Fi Se (ISFP's top two functions). Fi wants to make it personal, see how it relates to you; Se wants to act on the information. It looks for practical uses. NPs are unlikely to have a problem with knowledge for its own sake.

This could also be Si Fe (ISFJ), though.



> Very idealistic.


Fi is very much about ideals. Often, SFPs will mistake themselves for NFPs due to this quality. (Just from what I've seen on type forums.)



> The antithesis of a worrier until a problem is staring them in the face.
> huge procrastinator. Works well under pressure
> a need to be understood a need to run things by others, a need to be validated,etc, I have a strong need for praise. (Does this sound more Fe or Fi to you?)
> Dislikes changes and feels relief when something work related is done, when under stress becomes strongly J in trying to control their environment, yet otherwise has a very strong P preference (has difficulty making decisions, is more about principles than rules, loses track of time, mixes work with play, disorganized outer life, prefer to plan as they go. In personal life, likes to live in the moment and not rush or think about time constraints.


This is all very P, especially that you become J-ish under stress. This is probably inferior Te coming out. So I'm going with ISFP.

--------



TheOwl said:


> I relate to this response strongly too, but it sounds like Si to me (which accompanies Ne). The second response sounds like Se.





cactus_waltz said:


> That's what I was thinking as well. Not a striking example of how iNtuition works, imho.

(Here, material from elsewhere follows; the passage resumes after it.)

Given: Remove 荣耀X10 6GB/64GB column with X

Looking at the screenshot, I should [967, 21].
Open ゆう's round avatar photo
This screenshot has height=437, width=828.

I agree as well. Reminds me: on another forum, someone posted about noticing the same type of chip at two different restaurants. They said this is Ne because of the comparison between chips. It's not Ne at all, IMO. It's Si, if anything. I suppose it could also be ordinary memory, which it would have to be if OP is Se/Ni rather than Ne/Si. Anyway, I've been noticing that some people get strange ideas as to what Ne "connections" actually are, and they attribute all kinds of things to Ne that are not actually Ne. There are some bad descriptions out there.


----------



## adelissa (Nov 3, 2010)

Ok aside from the fact that I just seem to subconsciously refuse to be put in a box, lol I think I am ISFP (If I really have to chose I am 50.9999% I and 49.0001% E)
I like the dreamy qualities of INFP and I go there in my head sometimes, but I think to the world I appear much more pragmatic.
Thanks guys


----------



## angelfish (Feb 17, 2011)

^ oh lol hm. i just read the OP and wrote this before seeing your last post: 



> haha well it's kind of obvious from the get-go that you're talking about yourself, but -
> 
> full picture sounds ISFP.
> 
> the talk about knowledge suggests S... as a relatively practical N-dom i _like_ having obvious applications for knowledge but i can't ever see it being annoying. advanced algebra sounds interesting... just not as interesting as other things, lol. and your "i need to act" suggests Se. personally i really like the idea of Se as an "action" function - a _doing_ impulse. you don't really talk about relating with others at all, which suggests I, the need to be understood/validated/praised is about how others relate to you, so that sounds Fi, plus being idealistic is Fi-related, and you said yourself strong P preference.





adelissa said:


> got this off another forum
> Here's an example of the differences in how N's and S's view the world. Nancy, an iNtuitive, and Sam, a Sensor, go into an antique store to pick out a new desk for their home office.
> 
> When describing the desk to her friends, Nancy tells them how much it reminds her of the desk her father had, how much she liked sitting at the desk, and how this desk makes her think about the wonderful years she spent in her dad's office.
> ...


no offense to whoever came up with that example, but i don't think it's a very good one. sounds like nancy is an NF with a strong memory connection and sam is an ST without one. but i can much more easily see an NT giving the second description and an SF giving the first.


----------